Assignment:
Starting with the line containing "沿線から探す (82, 165)" and going on through the line containing "The Tuning (734, 1721)", return the lines of the data below exactly, and only those.

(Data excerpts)
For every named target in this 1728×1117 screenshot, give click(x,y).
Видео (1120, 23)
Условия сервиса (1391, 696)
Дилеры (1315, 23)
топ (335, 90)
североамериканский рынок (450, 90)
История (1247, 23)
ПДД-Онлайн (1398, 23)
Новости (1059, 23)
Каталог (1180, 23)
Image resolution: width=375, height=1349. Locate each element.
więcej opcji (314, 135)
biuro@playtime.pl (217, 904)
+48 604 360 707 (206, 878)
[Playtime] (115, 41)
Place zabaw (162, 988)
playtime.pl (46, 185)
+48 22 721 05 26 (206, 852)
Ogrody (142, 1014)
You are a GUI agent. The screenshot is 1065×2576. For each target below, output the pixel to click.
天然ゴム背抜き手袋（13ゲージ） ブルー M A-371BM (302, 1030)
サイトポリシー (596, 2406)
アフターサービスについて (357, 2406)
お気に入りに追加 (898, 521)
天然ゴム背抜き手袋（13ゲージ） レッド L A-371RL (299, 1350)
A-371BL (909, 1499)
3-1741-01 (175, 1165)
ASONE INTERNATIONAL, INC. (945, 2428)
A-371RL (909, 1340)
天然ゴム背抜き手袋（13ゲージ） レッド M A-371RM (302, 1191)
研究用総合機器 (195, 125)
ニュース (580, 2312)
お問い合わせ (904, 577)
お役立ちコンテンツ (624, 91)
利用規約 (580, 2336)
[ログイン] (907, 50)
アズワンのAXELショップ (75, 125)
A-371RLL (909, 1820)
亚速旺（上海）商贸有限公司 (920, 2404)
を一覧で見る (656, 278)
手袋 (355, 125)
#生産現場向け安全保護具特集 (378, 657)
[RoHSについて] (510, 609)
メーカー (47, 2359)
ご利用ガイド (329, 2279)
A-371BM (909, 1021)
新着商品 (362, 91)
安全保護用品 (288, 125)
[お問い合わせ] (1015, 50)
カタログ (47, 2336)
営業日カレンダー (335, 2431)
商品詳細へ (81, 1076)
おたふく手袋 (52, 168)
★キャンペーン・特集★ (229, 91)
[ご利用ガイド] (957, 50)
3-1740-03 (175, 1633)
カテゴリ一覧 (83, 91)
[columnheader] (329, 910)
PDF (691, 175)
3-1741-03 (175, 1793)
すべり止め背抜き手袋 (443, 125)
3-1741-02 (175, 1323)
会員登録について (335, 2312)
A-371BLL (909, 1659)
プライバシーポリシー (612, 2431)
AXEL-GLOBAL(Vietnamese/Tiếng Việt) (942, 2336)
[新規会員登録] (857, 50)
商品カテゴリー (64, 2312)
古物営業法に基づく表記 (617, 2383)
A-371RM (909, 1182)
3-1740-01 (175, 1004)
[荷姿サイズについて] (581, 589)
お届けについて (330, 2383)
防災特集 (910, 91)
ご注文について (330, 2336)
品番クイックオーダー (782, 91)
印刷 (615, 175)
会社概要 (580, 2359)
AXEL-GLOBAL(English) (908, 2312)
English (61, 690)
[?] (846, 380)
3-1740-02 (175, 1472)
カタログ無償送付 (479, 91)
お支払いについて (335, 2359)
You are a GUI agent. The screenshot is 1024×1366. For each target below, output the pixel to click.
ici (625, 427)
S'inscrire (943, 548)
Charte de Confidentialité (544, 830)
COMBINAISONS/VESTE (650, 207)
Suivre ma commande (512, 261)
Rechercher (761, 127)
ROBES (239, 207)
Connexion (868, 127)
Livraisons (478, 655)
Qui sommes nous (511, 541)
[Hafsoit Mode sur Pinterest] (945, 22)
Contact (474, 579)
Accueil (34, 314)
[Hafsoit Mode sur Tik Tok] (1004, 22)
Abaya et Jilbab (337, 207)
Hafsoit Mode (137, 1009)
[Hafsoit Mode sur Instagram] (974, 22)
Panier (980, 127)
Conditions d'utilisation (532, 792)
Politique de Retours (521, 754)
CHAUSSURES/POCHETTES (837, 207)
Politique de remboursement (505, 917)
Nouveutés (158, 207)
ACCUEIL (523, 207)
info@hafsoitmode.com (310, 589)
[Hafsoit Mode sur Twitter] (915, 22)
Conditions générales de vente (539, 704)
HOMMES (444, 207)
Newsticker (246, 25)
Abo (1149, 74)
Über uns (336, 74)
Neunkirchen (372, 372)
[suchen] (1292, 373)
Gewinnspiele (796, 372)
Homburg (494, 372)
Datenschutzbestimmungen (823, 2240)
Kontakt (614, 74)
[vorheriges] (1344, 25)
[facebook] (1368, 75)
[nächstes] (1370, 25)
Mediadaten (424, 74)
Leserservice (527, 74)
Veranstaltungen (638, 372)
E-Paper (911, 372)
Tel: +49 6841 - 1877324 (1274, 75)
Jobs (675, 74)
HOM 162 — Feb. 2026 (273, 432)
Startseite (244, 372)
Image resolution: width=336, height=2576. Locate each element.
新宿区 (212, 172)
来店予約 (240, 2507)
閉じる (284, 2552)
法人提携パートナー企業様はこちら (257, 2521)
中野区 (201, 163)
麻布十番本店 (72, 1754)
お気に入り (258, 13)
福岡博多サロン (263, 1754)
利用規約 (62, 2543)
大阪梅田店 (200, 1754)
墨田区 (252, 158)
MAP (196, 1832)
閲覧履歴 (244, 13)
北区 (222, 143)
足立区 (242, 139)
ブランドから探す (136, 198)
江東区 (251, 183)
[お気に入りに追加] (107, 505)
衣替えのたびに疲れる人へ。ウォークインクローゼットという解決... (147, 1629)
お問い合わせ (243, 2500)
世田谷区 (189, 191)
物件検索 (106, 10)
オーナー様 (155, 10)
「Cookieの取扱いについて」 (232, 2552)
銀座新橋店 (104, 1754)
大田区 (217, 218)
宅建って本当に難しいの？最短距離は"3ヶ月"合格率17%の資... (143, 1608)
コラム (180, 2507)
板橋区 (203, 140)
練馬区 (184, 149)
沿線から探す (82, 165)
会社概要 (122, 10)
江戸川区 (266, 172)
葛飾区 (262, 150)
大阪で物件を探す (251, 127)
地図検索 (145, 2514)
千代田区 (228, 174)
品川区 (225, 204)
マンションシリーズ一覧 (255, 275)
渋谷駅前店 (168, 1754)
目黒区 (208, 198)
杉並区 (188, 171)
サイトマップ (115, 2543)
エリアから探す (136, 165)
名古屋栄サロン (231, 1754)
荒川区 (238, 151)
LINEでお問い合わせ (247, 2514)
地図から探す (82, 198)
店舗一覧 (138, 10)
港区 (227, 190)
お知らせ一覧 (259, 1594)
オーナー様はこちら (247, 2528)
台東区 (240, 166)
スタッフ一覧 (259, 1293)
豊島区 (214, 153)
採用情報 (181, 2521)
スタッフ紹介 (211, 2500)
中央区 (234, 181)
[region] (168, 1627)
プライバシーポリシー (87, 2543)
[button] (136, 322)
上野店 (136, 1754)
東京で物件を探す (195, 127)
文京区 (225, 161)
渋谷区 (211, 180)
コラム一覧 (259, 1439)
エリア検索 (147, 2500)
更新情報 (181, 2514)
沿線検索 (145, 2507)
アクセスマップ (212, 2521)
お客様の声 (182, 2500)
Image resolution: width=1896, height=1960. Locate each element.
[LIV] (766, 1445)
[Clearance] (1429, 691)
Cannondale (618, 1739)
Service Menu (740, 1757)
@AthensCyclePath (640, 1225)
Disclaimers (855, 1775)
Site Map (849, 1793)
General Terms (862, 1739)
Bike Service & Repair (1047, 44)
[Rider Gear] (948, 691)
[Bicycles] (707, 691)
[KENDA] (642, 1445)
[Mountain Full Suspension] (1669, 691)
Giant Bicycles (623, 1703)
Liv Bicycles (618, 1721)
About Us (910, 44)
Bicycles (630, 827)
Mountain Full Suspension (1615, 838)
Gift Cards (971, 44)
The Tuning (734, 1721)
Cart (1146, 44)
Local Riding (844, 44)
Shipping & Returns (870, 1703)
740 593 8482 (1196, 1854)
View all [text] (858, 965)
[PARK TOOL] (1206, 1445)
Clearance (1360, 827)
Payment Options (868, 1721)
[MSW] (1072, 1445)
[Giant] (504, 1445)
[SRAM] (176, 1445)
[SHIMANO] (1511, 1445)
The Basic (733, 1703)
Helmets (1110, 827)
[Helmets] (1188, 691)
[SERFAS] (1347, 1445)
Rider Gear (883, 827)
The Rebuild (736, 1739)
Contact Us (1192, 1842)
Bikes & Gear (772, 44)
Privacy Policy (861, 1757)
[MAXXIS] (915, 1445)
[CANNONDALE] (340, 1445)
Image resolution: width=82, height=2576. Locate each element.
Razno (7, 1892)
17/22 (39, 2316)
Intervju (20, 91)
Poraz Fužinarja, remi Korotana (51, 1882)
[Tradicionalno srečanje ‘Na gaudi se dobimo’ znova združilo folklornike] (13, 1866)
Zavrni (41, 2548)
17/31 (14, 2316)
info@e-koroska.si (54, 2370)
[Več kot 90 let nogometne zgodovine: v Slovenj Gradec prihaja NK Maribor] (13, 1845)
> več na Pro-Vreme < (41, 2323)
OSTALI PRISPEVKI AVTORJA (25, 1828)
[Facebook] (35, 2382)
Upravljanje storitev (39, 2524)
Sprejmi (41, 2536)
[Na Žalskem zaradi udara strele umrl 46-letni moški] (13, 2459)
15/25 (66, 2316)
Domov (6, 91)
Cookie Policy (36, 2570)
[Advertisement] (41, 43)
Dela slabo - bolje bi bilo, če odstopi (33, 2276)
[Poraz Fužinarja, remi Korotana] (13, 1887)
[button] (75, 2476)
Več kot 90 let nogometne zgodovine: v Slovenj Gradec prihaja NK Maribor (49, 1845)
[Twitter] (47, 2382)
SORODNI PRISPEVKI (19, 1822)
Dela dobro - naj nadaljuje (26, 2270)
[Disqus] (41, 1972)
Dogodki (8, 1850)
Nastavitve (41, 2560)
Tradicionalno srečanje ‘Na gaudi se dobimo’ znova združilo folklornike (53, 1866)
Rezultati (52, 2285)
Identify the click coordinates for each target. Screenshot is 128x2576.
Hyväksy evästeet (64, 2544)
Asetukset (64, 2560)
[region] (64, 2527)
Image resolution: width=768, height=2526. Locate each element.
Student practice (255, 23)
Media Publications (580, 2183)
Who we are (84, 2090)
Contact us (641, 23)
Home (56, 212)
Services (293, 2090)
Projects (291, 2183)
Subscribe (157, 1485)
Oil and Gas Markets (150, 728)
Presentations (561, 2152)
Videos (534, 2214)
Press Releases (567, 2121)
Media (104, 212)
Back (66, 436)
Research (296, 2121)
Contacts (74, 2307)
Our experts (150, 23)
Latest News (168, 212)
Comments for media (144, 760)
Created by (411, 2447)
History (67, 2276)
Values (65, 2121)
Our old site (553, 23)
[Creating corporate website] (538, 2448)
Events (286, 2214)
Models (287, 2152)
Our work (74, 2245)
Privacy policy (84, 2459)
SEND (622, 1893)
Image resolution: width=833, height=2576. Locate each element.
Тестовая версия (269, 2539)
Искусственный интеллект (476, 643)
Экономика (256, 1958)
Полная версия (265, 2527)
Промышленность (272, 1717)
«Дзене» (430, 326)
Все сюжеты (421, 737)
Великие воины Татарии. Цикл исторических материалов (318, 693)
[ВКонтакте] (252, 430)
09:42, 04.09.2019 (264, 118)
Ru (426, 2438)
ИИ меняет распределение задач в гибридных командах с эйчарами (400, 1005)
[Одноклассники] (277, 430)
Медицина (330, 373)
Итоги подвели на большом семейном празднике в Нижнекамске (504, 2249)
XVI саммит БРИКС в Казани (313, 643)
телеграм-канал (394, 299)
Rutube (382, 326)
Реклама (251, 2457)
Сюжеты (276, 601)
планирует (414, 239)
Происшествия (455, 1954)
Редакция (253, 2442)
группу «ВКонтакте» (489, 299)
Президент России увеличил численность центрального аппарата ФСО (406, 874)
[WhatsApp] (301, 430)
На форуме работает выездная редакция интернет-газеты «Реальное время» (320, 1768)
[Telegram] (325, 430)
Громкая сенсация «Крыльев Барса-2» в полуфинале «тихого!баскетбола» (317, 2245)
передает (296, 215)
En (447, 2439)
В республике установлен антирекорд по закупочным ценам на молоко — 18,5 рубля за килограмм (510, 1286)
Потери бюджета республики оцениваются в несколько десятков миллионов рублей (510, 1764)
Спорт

Solution for this exercise:
沿線から探す (82, 165)
会社概要 (122, 10)
江戸川区 (266, 172)
葛飾区 (262, 150)
大阪で物件を探す (251, 127)
地図検索 (145, 2514)
千代田区 (228, 174)
品川区 (225, 204)
マンションシリーズ一覧 (255, 275)
渋谷駅前店 (168, 1754)
目黒区 (208, 198)
杉並区 (188, 171)
サイトマップ (115, 2543)
エリアから探す (136, 165)
名古屋栄サロン (231, 1754)
荒川区 (238, 151)
LINEでお問い合わせ (247, 2514)
地図から探す (82, 198)
店舗一覧 (138, 10)
港区 (227, 190)
お知らせ一覧 (259, 1594)
オーナー様はこちら (247, 2528)
台東区 (240, 166)
スタッフ一覧 (259, 1293)
豊島区 (214, 153)
採用情報 (181, 2521)
スタッフ紹介 (211, 2500)
中央区 (234, 181)
[region] (168, 1627)
プライバシーポリシー (87, 2543)
[button] (136, 322)
上野店 (136, 1754)
東京で物件を探す (195, 127)
文京区 (225, 161)
渋谷区 (211, 180)
コラム一覧 (259, 1439)
エリア検索 (147, 2500)
更新情報 (181, 2514)
沿線検索 (145, 2507)
アクセスマップ (212, 2521)
お客様の声 (182, 2500)
Image resolution: width=1896, height=1960. Locate each element.
[LIV] (766, 1445)
[Clearance] (1429, 691)
Cannondale (618, 1739)
Service Menu (740, 1757)
@AthensCyclePath (640, 1225)
Disclaimers (855, 1775)
Site Map (849, 1793)
General Terms (862, 1739)
Bike Service & Repair (1047, 44)
[Rider Gear] (948, 691)
[Bicycles] (707, 691)
[KENDA] (642, 1445)
[Mountain Full Suspension] (1669, 691)
Giant Bicycles (623, 1703)
Liv Bicycles (618, 1721)
About Us (910, 44)
Bicycles (630, 827)
Mountain Full Suspension (1615, 838)
Gift Cards (971, 44)
The Tuning (734, 1721)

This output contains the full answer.